• **JOB**
Copy out the rows from the line containing "Task: Click the" through the line containing "Action: (53, 325)", requests included. Shift every coordinate in the answers by adding 16 to it.

• **DATA SECTION**

Begin

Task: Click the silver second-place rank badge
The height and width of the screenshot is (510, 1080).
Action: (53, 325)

End
Begin

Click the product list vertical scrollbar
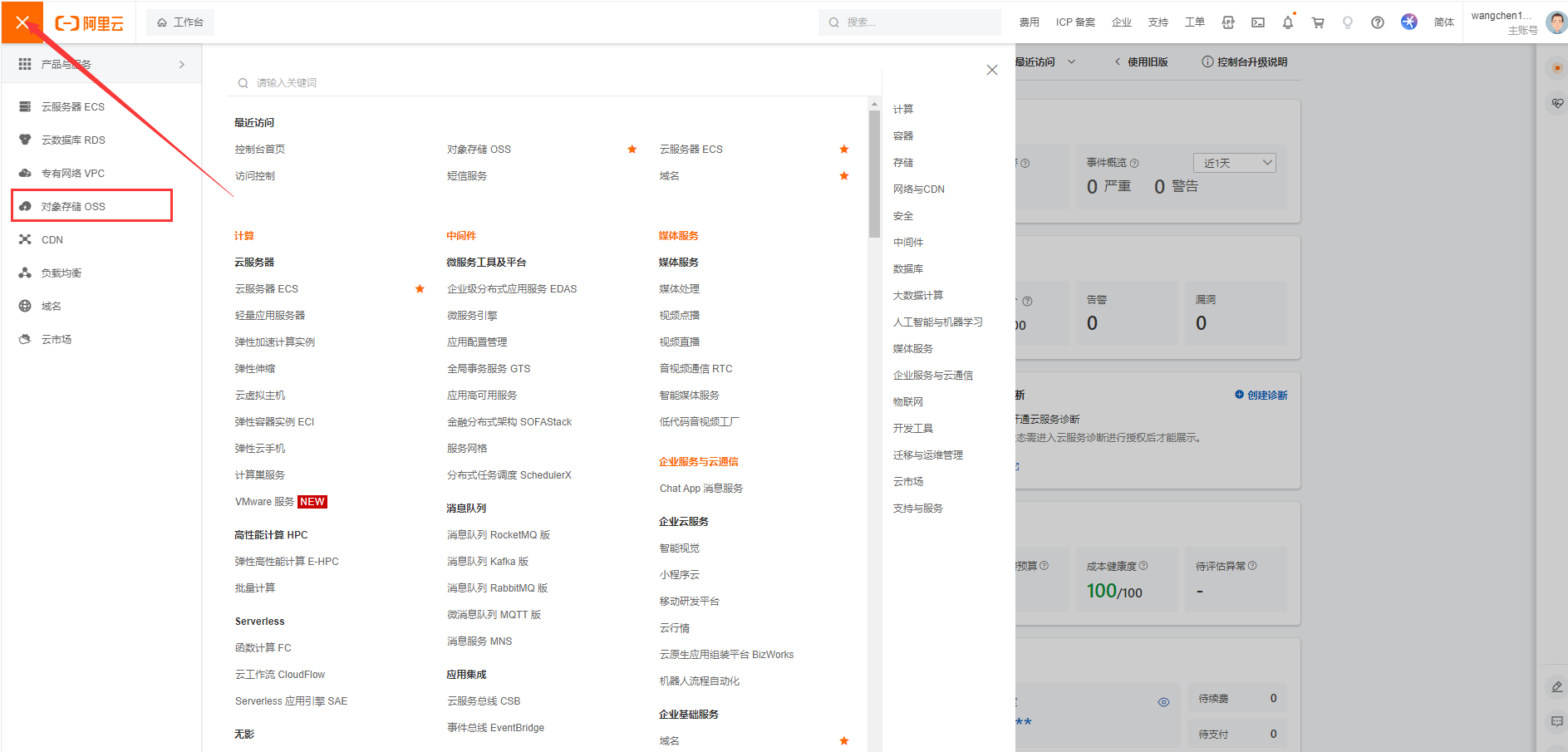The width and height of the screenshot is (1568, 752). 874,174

End
Begin

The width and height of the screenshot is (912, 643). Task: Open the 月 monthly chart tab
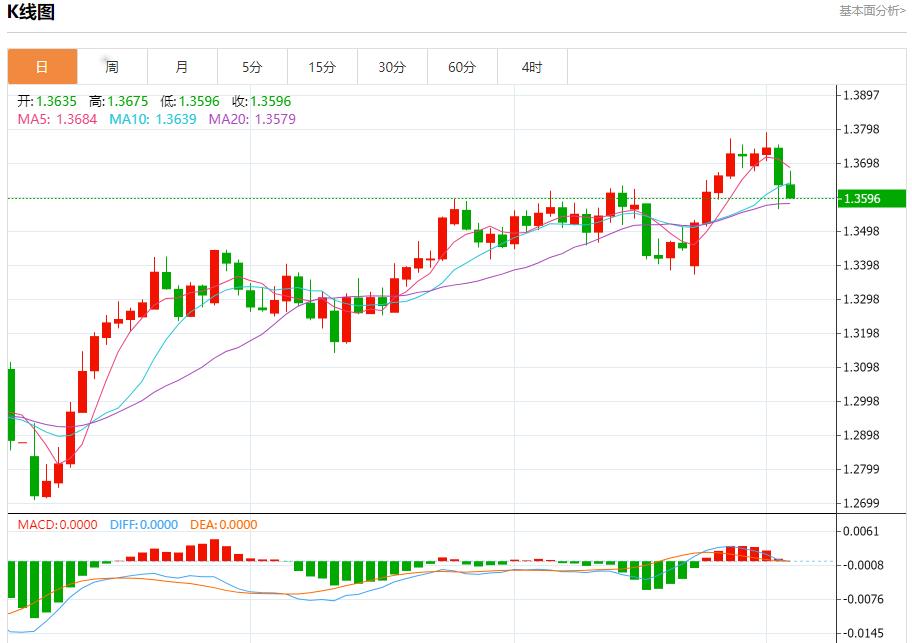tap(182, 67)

End

• **SOLUTION TO THE EXERCISE**
Task: Click the silver second-place rank badge
The height and width of the screenshot is (510, 1080).
Action: (69, 341)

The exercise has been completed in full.